YOUR OBJECTIVE. From the line with "You are a computer-use agent. Viewport: 1512px" to the last line of the material, both inclusive, transcribe every line exactly and nothing else.

SOURCE DATA.
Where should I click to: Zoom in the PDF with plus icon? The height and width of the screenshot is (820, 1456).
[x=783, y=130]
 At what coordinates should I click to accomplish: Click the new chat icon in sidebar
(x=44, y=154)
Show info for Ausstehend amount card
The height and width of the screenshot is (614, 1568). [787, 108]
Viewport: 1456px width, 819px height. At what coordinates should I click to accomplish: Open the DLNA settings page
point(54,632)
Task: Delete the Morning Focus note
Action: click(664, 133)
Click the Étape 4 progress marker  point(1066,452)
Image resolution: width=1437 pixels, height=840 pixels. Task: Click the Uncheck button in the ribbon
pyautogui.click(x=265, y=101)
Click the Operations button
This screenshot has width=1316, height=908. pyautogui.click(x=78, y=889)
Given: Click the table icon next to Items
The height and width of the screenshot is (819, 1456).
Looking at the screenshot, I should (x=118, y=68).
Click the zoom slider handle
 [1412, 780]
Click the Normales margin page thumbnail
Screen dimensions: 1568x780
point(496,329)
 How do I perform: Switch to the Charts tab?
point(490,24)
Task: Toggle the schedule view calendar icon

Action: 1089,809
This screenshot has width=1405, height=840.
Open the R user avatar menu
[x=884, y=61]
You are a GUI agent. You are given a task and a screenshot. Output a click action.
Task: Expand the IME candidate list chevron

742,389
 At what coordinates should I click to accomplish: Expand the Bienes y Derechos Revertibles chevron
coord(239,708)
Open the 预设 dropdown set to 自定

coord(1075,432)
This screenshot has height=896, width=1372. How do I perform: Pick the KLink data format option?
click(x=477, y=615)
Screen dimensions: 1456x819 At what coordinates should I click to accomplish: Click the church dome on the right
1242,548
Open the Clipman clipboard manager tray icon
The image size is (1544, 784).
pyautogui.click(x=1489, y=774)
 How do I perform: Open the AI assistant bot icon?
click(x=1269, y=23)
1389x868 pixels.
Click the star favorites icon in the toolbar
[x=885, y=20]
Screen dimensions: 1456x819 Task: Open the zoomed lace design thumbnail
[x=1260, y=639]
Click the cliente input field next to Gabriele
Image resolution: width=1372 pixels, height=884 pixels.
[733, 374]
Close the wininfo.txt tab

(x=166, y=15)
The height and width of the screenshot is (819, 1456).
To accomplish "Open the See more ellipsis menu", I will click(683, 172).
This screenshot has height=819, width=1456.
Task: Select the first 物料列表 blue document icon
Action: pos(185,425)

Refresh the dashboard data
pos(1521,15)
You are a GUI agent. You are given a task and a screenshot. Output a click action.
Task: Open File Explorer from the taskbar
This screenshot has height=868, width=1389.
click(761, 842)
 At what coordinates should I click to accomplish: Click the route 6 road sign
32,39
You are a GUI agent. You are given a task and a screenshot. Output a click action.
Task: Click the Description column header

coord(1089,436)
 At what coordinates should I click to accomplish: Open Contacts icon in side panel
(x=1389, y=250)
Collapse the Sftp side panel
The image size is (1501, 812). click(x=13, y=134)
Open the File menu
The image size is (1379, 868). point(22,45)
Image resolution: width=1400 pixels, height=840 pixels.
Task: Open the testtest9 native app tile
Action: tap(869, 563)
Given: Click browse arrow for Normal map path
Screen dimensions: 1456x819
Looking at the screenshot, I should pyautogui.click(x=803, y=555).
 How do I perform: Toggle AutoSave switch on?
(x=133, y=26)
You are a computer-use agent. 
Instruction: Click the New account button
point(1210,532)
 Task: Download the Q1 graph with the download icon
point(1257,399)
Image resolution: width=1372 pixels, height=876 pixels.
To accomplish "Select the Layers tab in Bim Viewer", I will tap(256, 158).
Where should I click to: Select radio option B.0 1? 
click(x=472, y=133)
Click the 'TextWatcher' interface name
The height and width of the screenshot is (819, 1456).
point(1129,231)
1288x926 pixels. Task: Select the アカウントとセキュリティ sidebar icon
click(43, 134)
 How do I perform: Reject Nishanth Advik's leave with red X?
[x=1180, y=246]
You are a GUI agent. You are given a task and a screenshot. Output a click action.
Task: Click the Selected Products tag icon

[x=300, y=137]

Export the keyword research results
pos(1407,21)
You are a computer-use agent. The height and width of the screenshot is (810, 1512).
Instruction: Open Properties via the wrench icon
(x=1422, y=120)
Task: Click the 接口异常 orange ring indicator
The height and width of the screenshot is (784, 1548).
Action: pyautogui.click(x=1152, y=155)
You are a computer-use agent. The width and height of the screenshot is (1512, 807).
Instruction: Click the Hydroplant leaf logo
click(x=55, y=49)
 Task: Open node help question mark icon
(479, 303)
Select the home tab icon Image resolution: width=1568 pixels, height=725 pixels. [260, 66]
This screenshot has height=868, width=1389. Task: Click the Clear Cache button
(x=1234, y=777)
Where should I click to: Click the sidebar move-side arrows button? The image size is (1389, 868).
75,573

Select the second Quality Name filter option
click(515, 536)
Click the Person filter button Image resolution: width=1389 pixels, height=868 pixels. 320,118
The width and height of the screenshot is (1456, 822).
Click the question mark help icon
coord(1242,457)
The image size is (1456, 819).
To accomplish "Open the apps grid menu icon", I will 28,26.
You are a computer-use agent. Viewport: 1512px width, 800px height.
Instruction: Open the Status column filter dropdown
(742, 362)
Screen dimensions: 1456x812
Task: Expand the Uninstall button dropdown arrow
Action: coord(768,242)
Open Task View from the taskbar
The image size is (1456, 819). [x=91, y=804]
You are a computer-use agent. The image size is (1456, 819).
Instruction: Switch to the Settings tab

EXPECTED ANSWER.
You are a computer-use agent. Viewport: 1512px width, 800px height.
Instruction: Open the Status column filter dropdown
(742, 362)
Screen dimensions: 1456x812
Task: Expand the Uninstall button dropdown arrow
Action: coord(768,242)
Open Task View from the taskbar
The image size is (1456, 819). [x=91, y=804]
You are a computer-use agent. The image size is (1456, 819).
Instruction: Switch to the Settings tab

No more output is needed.